— Action item —
Look through the lines below for the word "size", and copy every line that has it.

— Extracted information —

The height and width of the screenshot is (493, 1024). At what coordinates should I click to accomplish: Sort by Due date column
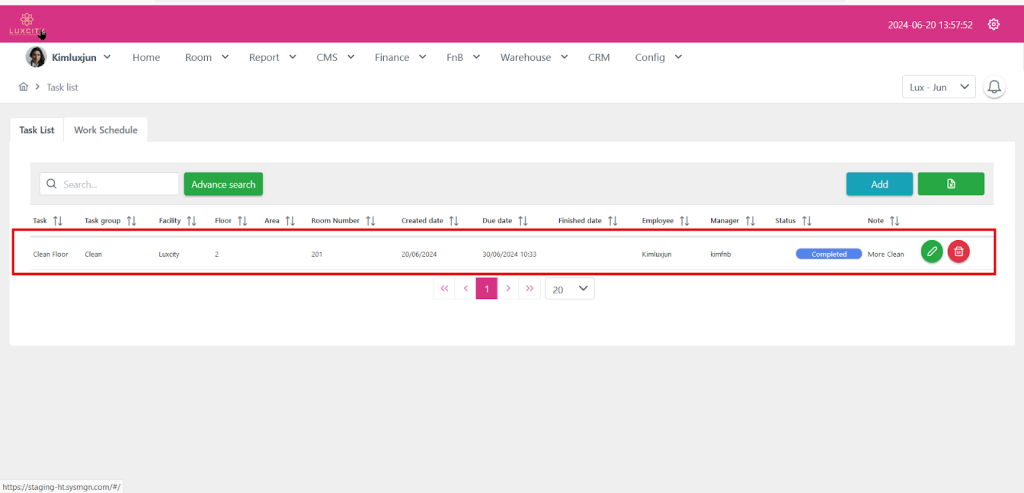[522, 221]
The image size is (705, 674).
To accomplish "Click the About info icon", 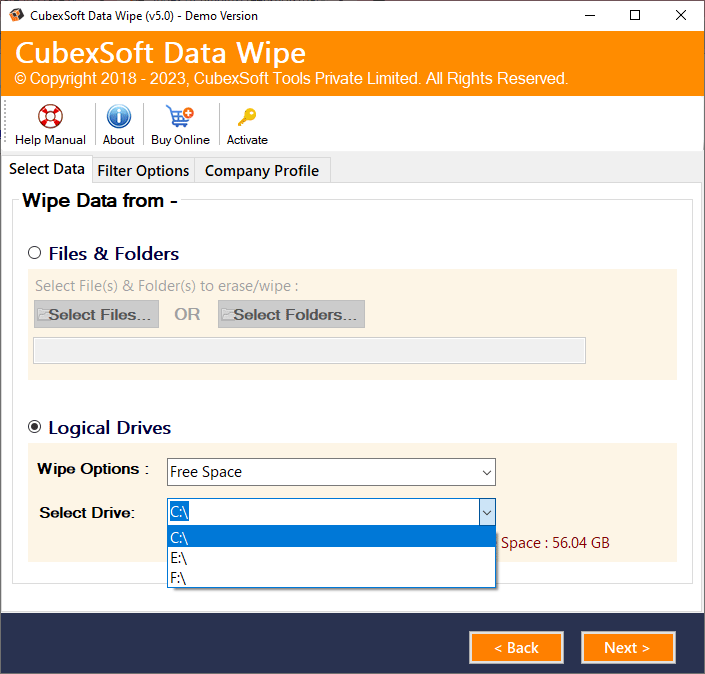I will pos(119,116).
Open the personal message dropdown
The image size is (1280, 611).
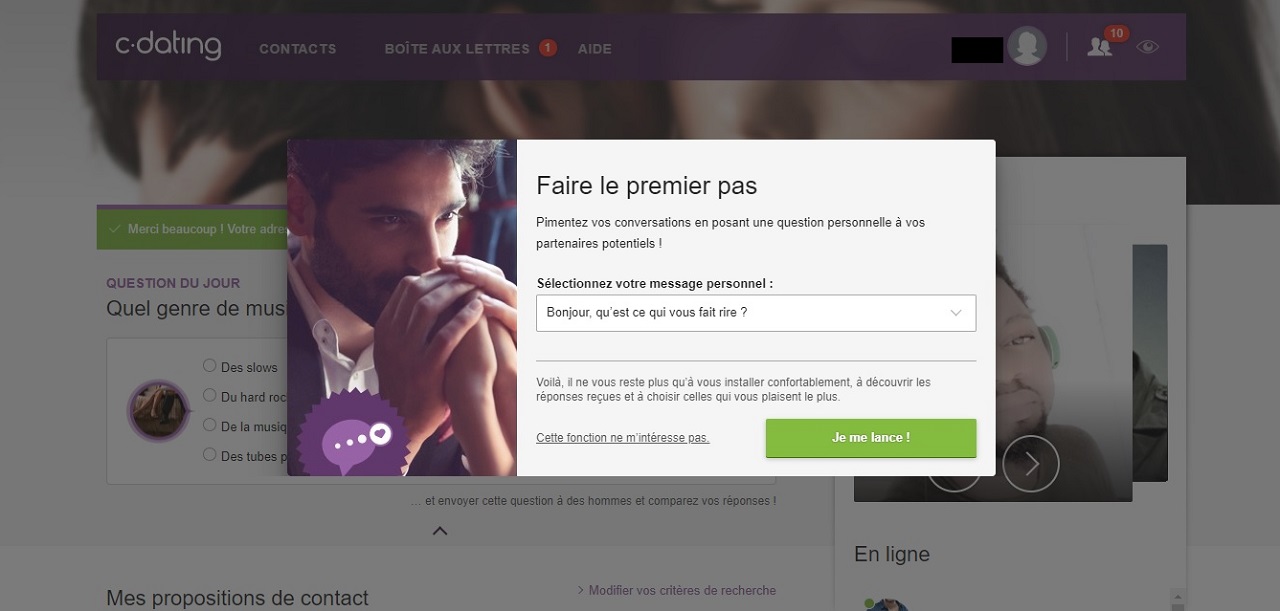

— Written solution —
The image size is (705, 674).
The image size is (1280, 611).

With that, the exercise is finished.